I am pretty sure that one possible solution is to resort to the prime factorization of numbers (of either $a, b$ and $c$) but I would also appreciate a more elegant solution that does not rely on this idea.
On
As $c<\min(a,b)$, then $n\le\max(a,b)$ implies that $cn<\min(a,b)\max(a,b)=ab$.
Therefore we have that $n>\max(a,b)$
As $n$ prime implies that it is only divisible by $1$ and itself, neither $a$ or $b$ would divide $n$, therefore from
$$\frac{cn}{a}=b$$
we would have $a$ divides $c$ but $a>c$ ad so this is impossible.

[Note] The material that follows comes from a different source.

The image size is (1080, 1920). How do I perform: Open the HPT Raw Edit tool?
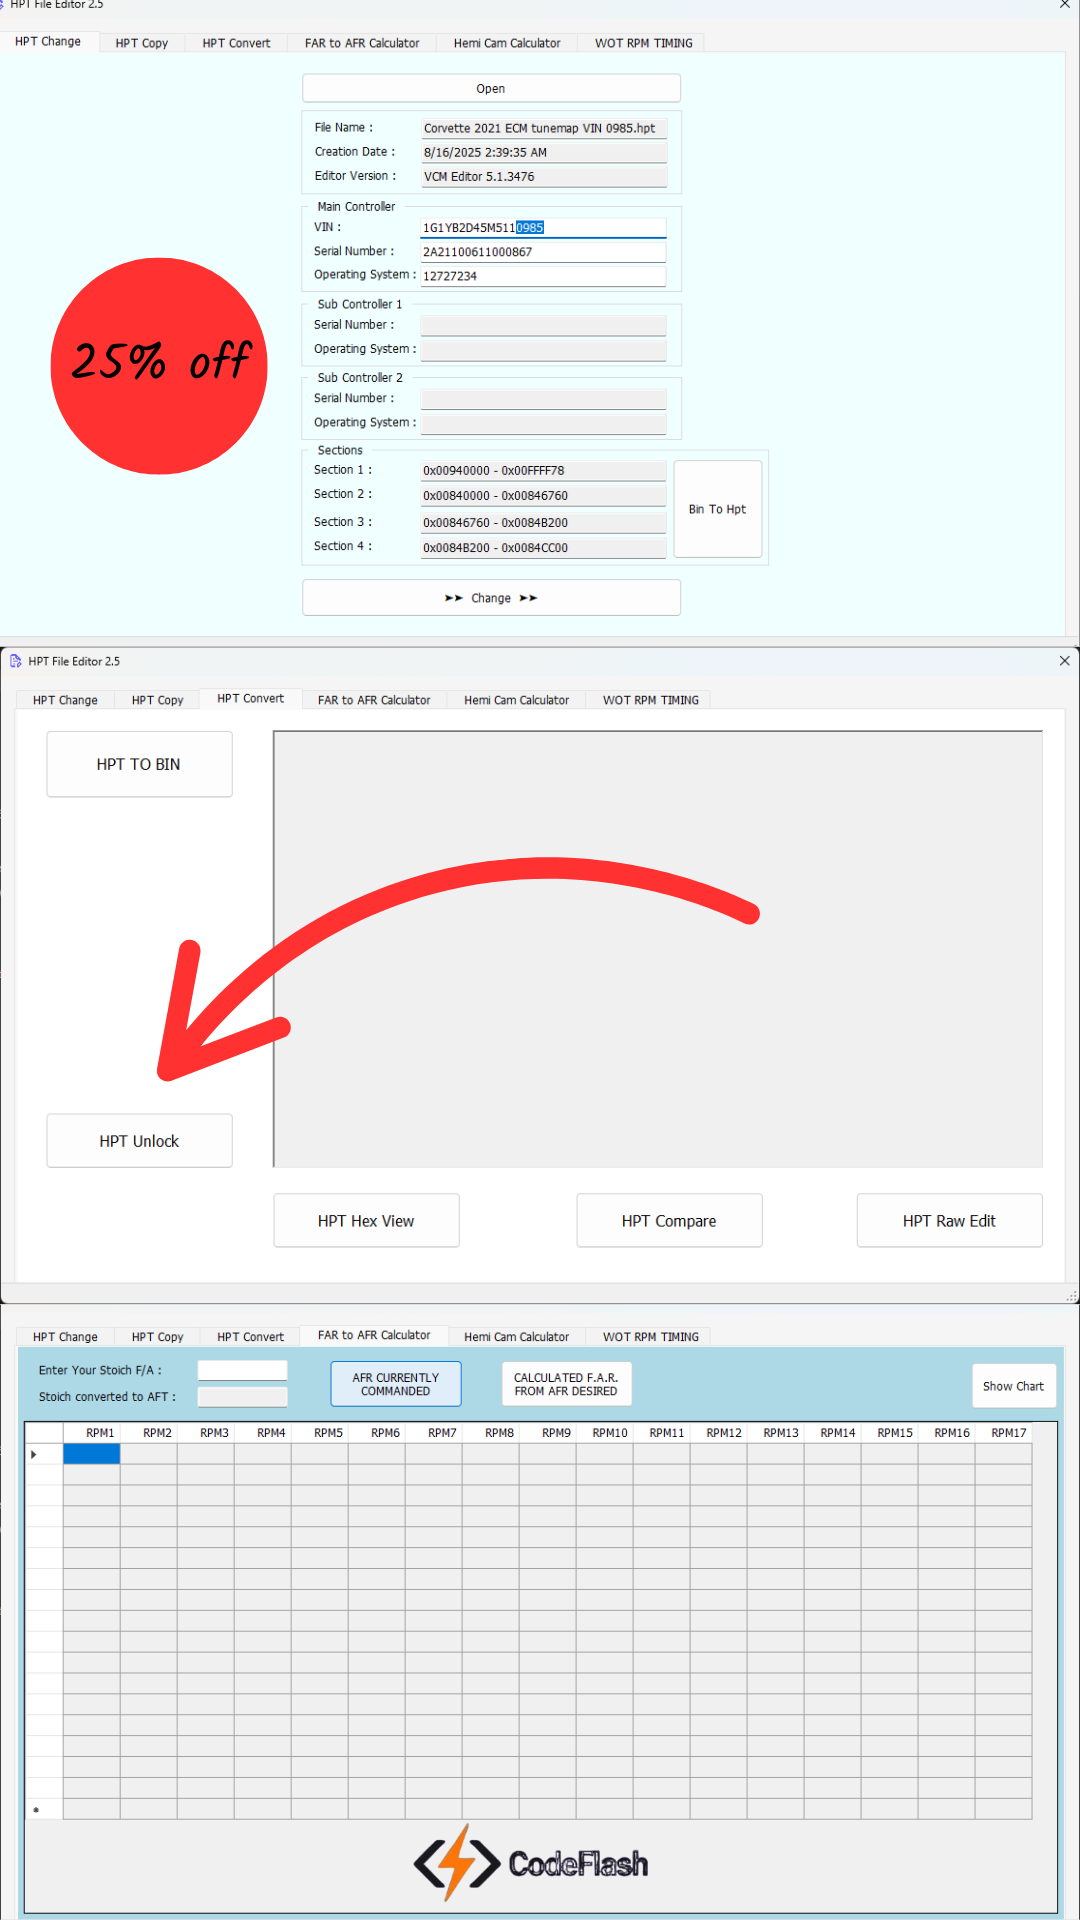[949, 1221]
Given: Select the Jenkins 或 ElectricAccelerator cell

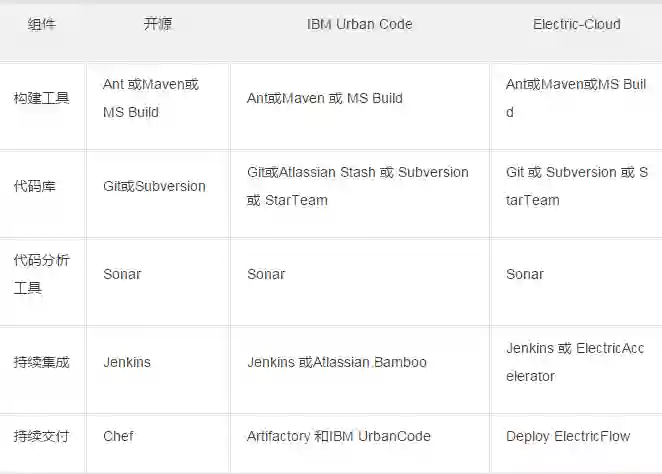Looking at the screenshot, I should (575, 362).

Therefore $n$ is not prime.
On
The proof of Bézout's identity does not require prime factorization. A consequence of this theorem is Gauss' lemma, which is the following generalization of Euclid's lemma:
If $a,b,c$ are three integers such that $a | bc$ and $a$ is prime to $b$, then $a|c$.
Indeed, given the situation of the lemma, by Bézout's identity there exists some integers $u,v$ such that $au + bv = 1$. Multiply this identity by $c$ to deduce that $c = auc + bcv$. Now, $a$ divides $auc$ and $bcv$, so that $a$ divides their sum, that is $c$.
So far, nowhere did we use prime factorization.
Now, the proof just goes as written in the first answer. Assume towards a contradiction that $n$ is prime. If $n$ is prime to $a$ then $n$ divides $b$ by Gauss' lemma. The identity $$c = \left(\frac{b}{n}\right)a$$ then contradicts the fact that $c < a$.
Otherwise, $n$ is not prime to $a$. It means that there exists a common divisor $d>1$ to both $n$ and $a$. Since $n$ is prime, we must have $d=n$. Thus, $n$ divides $a$. The identity $$c = \left(\frac{a}{n}\right)b$$ then contradicts the fact that $c < b$.
You can aim for a contradiction. Write $$cn=ab$$
If $n$ were prime it divides either $a$ or $b$. Without loss of generality let $n\mid a$, then $$c=\left(\frac{a}{n}\right)b$$ This is a contradiction as $b>c$.